Please give back the lines from the line containing "The height and" through the end of the listing below, exactly as written and without pictures.

- Opening Delimiter -

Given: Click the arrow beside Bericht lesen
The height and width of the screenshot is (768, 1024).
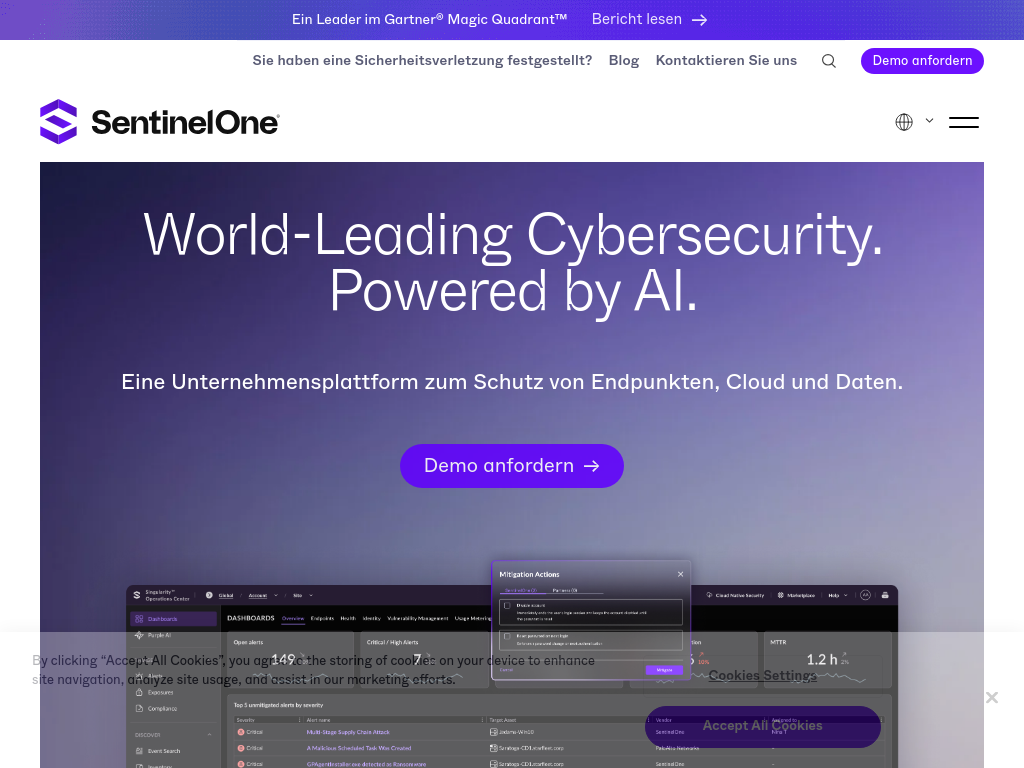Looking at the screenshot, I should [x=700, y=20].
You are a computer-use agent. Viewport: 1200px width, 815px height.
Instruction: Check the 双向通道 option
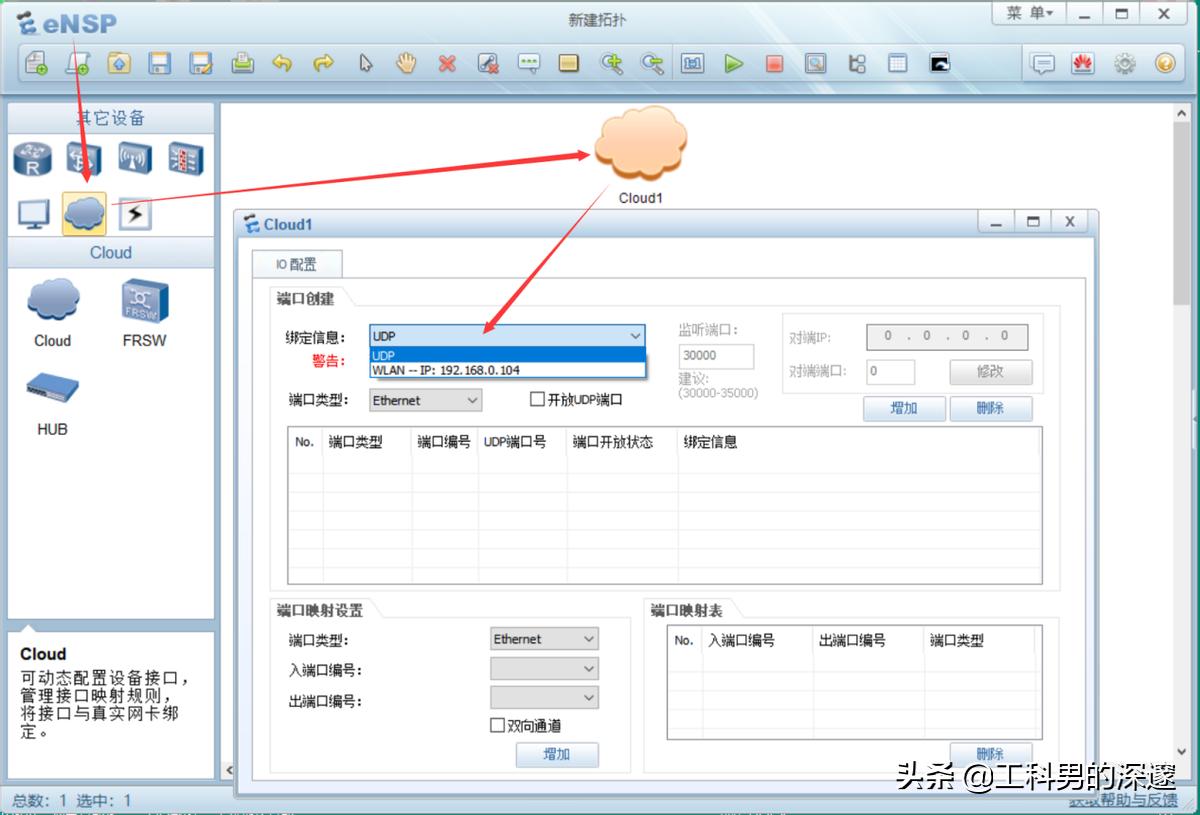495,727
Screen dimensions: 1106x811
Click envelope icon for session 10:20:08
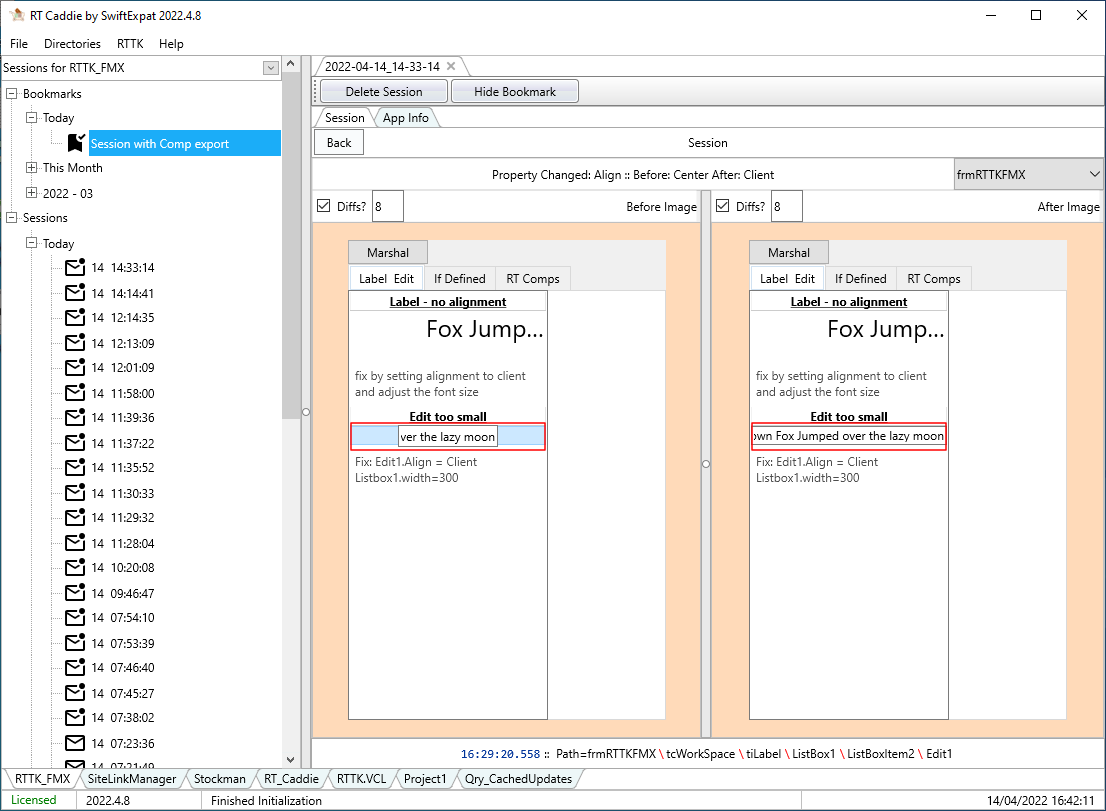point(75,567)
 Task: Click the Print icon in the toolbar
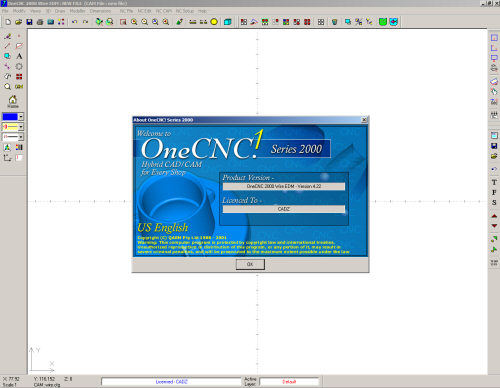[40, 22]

- Closing Delimiter -

■ WORKED SOLUTION ■
The height and width of the screenshot is (768, 1024).
Looking at the screenshot, I should [x=700, y=20].
You are a computer-use agent. Viewport: 1200px width, 815px height.
Instruction: Check the 双向通道 option
495,727
Screen dimensions: 1106x811
Click envelope icon for session 10:20:08
point(75,567)
 Task: Click the Print icon in the toolbar
[40, 22]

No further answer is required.